LA VÍBORA QUE SE MUERDE LA COLA
Si por un lado ese par de opuestos indica la presencia de un tipo de creacionismo y hasta de un método de trabajo, por otro señala un estado de conflicto generado por la búsqueda de conocimiento y la adquisición de ideas divergentes (“hay un monstruo de mil cabezas en mi cabeza contaminada”), o por la existencia de varias voces personales que intentan imponer sus intereses: “comienza la escuela y yo sin ganas de madrugar / comienza el repecho y yo sin ganas de pedalear / comienzan los celos y yo sin ganas de discutir...”.
En la medida que la palabra consigue darse a entender, la canción se convierte en vehículo estético de esa pelea interior y cauce de su posible resolución. Tal lo que acontece en “Imposibles”: el autor elige uno de los polos del conflicto de ideas y, juzgando el modo de vida y las creencias de terceras personas sentencia: “hay quienes intentan remontar un barco / hay quienes intentan sumergir mi voz / hay quienes se creyeron conquistadores / descubren Eldorado en cualquier rincón. / Tá loco aquel que quiera volar / buscando un sitio al lado del sol”.
Con todo, no siempre se llega al buen puerto de una nueva verdad y apenas se bosqueja la presencia de juicios antagónicos o de elementos que manifiestan la existencia de un momento personal crítico, que llega hasta a contrariar el núcleo conceptual de la obra en una composición como “Saber”. En esa pieza final (la disquera EMI publicó en 2004 un nuevo El tiempo está después que prescinde de esa y otras canciones de la edición original, e incluye temas de los otros dos discos solistas grabados por Fernando Cabrera para el sello Orfeo: Autoblues y Buzos Azules), el autor relativiza la radicalidad del título del fonograma al asegurar que los recuerdos están allí a buen recaudo y que nada –salvo la propia muerte- pueden amenazarlos: “saber que Horacio y Raulito están siempre ahí / que la vieja quinta está inalterada / y que junto a vos están los mayores / y que el futuro no importa nada”.

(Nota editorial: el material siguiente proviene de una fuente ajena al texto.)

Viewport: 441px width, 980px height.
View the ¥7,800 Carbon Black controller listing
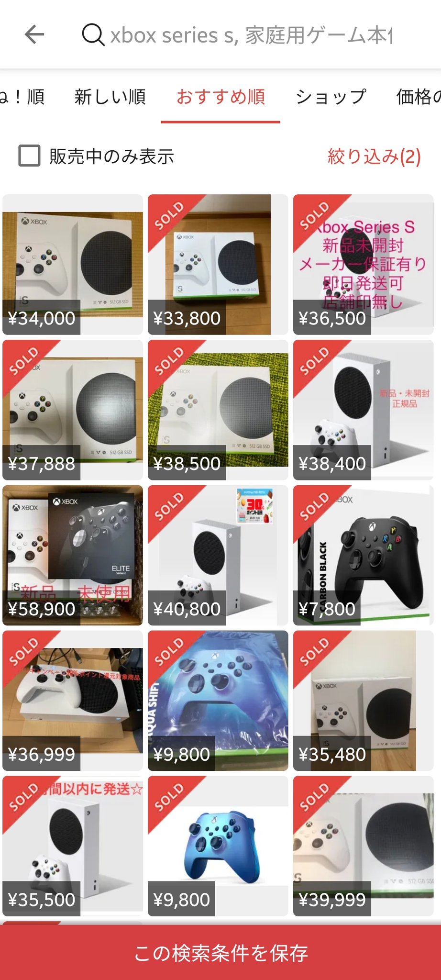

¿Es esa última certeza compartida una pulsión más del desarmadero que quiere tomar forma, del infierno interior que busca su punto de equilibrio, su provisoria claridad? ¿O es que Cabrera vislumbra con nitidez que aquel presente de la infancia, donde los adultos proporcionan seguridad y uno corre todos los segundos de todos los instantes a pata suelta, es lo único que cuenta?